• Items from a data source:

::::

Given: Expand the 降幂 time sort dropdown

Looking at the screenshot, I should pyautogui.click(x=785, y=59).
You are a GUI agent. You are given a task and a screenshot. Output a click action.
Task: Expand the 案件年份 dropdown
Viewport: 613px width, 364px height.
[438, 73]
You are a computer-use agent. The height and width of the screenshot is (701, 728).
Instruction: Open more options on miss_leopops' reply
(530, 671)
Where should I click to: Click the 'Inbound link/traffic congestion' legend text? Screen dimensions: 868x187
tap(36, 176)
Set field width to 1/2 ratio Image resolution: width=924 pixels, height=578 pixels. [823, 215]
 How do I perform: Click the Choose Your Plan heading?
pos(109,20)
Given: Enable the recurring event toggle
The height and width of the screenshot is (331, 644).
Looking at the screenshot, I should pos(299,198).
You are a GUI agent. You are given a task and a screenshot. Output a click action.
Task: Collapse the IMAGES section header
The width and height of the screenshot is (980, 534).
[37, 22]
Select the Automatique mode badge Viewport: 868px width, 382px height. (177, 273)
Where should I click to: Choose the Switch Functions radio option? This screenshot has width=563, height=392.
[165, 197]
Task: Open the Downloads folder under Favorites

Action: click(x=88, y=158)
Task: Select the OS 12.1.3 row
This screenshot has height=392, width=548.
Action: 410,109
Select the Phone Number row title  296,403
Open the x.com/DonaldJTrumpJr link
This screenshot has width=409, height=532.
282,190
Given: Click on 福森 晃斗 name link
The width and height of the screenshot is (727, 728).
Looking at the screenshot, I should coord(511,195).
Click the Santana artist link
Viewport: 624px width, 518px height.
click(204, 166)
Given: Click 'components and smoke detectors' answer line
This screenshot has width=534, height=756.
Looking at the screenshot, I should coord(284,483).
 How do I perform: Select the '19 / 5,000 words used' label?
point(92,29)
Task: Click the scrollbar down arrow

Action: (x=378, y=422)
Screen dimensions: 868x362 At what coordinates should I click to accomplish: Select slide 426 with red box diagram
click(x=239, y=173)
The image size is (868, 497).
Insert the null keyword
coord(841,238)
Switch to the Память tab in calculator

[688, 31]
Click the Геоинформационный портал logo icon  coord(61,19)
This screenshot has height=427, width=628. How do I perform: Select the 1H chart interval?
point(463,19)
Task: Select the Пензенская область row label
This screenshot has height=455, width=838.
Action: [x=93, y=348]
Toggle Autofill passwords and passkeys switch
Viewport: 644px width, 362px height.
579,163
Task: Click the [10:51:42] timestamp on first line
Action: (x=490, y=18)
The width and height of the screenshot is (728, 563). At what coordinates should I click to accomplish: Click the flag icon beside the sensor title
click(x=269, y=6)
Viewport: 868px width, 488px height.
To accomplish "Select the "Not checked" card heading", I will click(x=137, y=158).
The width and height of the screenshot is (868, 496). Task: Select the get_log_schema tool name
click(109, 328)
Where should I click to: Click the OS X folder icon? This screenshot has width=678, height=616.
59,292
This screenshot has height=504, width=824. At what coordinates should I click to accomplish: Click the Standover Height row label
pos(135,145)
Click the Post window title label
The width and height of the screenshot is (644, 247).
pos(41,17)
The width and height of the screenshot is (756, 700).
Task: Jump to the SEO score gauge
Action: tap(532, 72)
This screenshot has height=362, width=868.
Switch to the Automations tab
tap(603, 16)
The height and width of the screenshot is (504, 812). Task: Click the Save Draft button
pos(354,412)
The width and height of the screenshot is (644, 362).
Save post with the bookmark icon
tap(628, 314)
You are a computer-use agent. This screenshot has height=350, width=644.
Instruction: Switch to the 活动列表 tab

::::

Starting with the first line above and ending with the line that holds "The image size is (868, 497).", restate each line word for word and add nothing else.

• RESULT OF THE TASK:
Given: Expand the 降幂 time sort dropdown

Looking at the screenshot, I should pyautogui.click(x=785, y=59).
You are a GUI agent. You are given a task and a screenshot. Output a click action.
Task: Expand the 案件年份 dropdown
Viewport: 613px width, 364px height.
[438, 73]
You are a computer-use agent. The height and width of the screenshot is (701, 728).
Instruction: Open more options on miss_leopops' reply
(530, 671)
Where should I click to: Click the 'Inbound link/traffic congestion' legend text? Screen dimensions: 868x187
tap(36, 176)
Set field width to 1/2 ratio Image resolution: width=924 pixels, height=578 pixels. [823, 215]
 How do I perform: Click the Choose Your Plan heading?
pos(109,20)
Given: Enable the recurring event toggle
The height and width of the screenshot is (331, 644).
Looking at the screenshot, I should pos(299,198).
You are a GUI agent. You are given a task and a screenshot. Output a click action.
Task: Collapse the IMAGES section header
The width and height of the screenshot is (980, 534).
[37, 22]
Select the Automatique mode badge Viewport: 868px width, 382px height. (177, 273)
Where should I click to: Choose the Switch Functions radio option? This screenshot has width=563, height=392.
[165, 197]
Task: Open the Downloads folder under Favorites

Action: click(x=88, y=158)
Task: Select the OS 12.1.3 row
This screenshot has height=392, width=548.
Action: 410,109
Select the Phone Number row title  296,403
Open the x.com/DonaldJTrumpJr link
This screenshot has width=409, height=532.
282,190
Given: Click on 福森 晃斗 name link
The width and height of the screenshot is (727, 728).
Looking at the screenshot, I should coord(511,195).
Click the Santana artist link
Viewport: 624px width, 518px height.
click(204, 166)
Given: Click 'components and smoke detectors' answer line
This screenshot has width=534, height=756.
Looking at the screenshot, I should coord(284,483).
 How do I perform: Select the '19 / 5,000 words used' label?
point(92,29)
Task: Click the scrollbar down arrow

Action: (x=378, y=422)
Screen dimensions: 868x362 At what coordinates should I click to accomplish: Select slide 426 with red box diagram
click(x=239, y=173)
The image size is (868, 497).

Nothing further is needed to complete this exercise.